- Problem description -
Return the section of the passage on the town's old buildings starting at "Among buildings of" and ending at "the same century.", copied word for word.

Among buildings of the 18th century Nos. 27-29 together formed one house of brick with stone dressings dating from c. 1750. The front elevation is distinguished by two small Venetian windows on the first floor and rusticated entrance doorways. Other 18th-century work of brick with stone dressings is represented by Nos. 44-46, which have an elaborate eaves cornice with an egg-and-dart moulding. Nos. 62-64 is a more substantial building of three stories, with later additions in the same century.
Hollar's map (fn. 156) indicates that Smith Street was the most thickly developed area on the eastern side of the town, though St. Nicholas Church Street had a continuous line of houses down its eastern side. One of these, now the Game of Bowls Inn, on the east side, is a hall house of the 15th century. The house originally had a central open hall of two bays between two-storied ends, with an entrance passage set within the service bay at the south. The north bay presumably served as a solar and preserves a blocked doorway from the former hall. A floor was inserted in the hall late in the 16th century and a chimney stack inserted. All the roof timbers including the central open truss in the hall are heavily smoke blackened from an open hearth sited probably at the northern end. This building represents a hall-house type. in which the. two-storied bays are not jettied but are contained within a simple rectangular plan under a single roof. Nos. 9, 11, 15, and 17, adjoining each side of the 'Game of Bowls' are timber-framed structures of the late 16th century. A long timber-framed building of two stories on the west side of the street at its northern end was built as a making c. 1600. The exposed framing is in square panels with two early window openings. At its south end the making has been converted into cottages and refronted in brick. Later buildings include Nos. 22-24 and 25-27, built probably as pairs of cottages of one story and attics in the late 17th century.

- Dataset excerpts -
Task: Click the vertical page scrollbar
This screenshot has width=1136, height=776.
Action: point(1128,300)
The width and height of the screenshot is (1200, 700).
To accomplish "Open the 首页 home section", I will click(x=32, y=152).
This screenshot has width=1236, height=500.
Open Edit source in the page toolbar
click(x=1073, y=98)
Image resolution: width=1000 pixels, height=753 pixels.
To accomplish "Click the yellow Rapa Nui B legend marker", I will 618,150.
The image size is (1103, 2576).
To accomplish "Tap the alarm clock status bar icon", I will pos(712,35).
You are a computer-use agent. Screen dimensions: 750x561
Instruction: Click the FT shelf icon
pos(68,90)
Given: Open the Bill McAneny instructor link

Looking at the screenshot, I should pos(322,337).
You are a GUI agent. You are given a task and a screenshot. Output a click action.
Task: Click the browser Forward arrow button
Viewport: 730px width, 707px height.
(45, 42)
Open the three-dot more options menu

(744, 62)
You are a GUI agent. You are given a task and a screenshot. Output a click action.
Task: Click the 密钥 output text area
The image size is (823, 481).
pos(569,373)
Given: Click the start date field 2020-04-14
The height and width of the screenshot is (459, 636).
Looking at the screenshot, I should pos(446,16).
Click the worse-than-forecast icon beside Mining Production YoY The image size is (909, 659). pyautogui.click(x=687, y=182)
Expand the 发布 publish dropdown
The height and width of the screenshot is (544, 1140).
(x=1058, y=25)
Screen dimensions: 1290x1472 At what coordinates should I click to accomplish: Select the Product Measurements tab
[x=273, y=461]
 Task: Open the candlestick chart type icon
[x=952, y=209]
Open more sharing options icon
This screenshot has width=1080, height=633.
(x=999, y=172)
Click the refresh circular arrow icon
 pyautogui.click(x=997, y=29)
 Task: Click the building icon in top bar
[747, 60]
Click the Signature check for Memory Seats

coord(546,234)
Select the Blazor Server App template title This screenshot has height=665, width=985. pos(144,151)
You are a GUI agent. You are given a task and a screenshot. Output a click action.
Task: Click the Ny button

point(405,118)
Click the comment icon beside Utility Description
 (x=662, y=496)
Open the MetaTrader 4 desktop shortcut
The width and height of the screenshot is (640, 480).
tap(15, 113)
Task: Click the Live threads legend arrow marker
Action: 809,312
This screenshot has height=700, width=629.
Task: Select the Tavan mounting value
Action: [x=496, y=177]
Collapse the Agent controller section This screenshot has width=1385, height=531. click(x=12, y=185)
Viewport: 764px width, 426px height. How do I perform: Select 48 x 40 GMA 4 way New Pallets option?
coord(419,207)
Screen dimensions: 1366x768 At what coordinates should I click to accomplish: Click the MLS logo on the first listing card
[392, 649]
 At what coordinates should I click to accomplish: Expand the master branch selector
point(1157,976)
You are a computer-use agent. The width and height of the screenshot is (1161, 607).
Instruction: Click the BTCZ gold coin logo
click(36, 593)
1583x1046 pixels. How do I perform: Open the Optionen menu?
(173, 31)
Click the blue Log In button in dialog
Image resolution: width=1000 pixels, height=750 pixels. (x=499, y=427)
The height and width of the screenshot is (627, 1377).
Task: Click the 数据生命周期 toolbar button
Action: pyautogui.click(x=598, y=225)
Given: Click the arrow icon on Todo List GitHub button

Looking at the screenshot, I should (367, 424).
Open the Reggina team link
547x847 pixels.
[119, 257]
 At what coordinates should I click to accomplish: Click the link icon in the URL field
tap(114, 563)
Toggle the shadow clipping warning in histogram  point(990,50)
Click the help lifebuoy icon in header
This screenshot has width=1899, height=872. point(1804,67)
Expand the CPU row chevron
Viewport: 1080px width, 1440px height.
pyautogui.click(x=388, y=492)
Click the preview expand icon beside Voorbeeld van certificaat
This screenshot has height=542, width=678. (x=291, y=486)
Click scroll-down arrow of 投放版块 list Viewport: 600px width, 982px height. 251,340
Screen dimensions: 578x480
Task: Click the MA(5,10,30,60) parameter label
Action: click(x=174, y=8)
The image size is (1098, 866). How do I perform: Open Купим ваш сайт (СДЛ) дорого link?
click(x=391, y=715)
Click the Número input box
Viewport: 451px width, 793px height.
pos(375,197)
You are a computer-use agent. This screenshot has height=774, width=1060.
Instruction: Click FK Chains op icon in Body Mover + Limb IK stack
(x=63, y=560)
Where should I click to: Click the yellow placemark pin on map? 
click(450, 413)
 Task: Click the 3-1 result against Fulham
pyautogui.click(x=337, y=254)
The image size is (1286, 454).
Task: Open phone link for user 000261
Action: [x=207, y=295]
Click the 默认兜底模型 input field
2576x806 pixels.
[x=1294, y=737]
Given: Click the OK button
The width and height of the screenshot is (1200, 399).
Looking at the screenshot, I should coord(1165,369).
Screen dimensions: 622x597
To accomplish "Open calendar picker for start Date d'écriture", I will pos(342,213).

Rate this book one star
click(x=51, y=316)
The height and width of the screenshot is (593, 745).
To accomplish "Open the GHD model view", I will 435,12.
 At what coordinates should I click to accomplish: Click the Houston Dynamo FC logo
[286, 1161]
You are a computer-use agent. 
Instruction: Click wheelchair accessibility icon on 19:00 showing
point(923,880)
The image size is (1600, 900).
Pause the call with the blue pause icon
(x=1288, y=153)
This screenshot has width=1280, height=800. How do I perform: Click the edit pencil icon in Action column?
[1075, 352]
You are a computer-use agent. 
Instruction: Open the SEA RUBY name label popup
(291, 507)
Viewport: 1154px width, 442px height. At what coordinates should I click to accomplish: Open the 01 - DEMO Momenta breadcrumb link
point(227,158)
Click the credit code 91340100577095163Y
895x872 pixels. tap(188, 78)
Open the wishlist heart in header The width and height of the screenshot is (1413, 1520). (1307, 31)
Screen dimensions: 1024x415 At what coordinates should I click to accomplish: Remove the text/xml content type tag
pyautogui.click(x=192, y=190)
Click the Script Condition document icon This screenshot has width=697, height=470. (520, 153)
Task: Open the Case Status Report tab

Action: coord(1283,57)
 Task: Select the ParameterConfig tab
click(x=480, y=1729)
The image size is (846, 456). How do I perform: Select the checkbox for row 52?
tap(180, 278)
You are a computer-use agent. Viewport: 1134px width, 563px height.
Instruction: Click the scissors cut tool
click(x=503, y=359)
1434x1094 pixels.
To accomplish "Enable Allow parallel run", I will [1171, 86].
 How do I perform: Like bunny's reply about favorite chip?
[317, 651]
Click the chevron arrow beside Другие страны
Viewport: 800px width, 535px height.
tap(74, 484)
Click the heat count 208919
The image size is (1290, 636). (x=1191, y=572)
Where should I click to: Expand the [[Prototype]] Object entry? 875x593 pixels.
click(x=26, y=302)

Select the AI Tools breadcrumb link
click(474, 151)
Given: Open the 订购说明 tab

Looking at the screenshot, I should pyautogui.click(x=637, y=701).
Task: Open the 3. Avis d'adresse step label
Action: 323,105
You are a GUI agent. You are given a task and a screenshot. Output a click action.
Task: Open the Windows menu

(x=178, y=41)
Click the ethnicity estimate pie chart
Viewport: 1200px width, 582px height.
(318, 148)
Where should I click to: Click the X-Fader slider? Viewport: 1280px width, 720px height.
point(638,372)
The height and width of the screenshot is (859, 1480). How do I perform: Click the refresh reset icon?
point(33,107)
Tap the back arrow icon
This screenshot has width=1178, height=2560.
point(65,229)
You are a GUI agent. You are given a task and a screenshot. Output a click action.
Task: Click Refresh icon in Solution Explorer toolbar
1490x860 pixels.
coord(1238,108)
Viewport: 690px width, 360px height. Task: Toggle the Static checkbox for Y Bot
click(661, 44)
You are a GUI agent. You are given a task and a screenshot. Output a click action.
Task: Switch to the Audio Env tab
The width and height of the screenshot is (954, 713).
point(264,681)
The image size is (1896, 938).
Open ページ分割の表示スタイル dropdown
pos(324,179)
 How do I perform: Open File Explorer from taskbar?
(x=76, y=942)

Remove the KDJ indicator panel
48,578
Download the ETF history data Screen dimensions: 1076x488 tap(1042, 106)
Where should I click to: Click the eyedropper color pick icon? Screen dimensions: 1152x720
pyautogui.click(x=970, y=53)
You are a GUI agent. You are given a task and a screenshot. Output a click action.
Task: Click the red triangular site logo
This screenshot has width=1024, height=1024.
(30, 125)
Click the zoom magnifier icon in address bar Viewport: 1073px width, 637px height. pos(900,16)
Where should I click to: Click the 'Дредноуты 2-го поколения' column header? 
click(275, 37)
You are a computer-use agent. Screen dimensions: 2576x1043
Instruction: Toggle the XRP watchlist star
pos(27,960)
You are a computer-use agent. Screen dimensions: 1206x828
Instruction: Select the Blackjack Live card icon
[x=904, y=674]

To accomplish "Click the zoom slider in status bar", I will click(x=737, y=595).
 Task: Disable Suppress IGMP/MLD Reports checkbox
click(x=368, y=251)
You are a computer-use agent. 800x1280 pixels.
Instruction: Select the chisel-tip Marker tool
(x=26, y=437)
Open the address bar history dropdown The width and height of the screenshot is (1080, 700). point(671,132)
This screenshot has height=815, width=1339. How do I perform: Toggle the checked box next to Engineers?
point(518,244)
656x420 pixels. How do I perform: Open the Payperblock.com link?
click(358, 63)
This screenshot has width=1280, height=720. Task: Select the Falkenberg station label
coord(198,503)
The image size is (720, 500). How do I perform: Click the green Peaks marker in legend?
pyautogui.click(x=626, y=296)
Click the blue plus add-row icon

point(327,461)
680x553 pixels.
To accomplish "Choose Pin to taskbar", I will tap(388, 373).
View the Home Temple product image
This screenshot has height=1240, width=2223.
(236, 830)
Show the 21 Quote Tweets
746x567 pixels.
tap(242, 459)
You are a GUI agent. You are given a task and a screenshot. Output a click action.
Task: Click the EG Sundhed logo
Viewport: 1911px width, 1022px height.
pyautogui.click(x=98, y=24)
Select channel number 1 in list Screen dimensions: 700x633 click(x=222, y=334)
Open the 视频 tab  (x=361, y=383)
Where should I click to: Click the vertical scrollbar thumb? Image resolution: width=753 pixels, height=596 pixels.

- Answer for the task -
Among buildings of the 18th century Nos. 27-29 together formed one house of brick with stone dressings dating from c. 1750. The front elevation is distinguished by two small Venetian windows on the first floor and rusticated entrance doorways. Other 18th-century work of brick with stone dressings is represented by Nos. 44-46, which have an elaborate eaves cornice with an egg-and-dart moulding. Nos. 62-64 is a more substantial building of three stories, with later additions in the same century.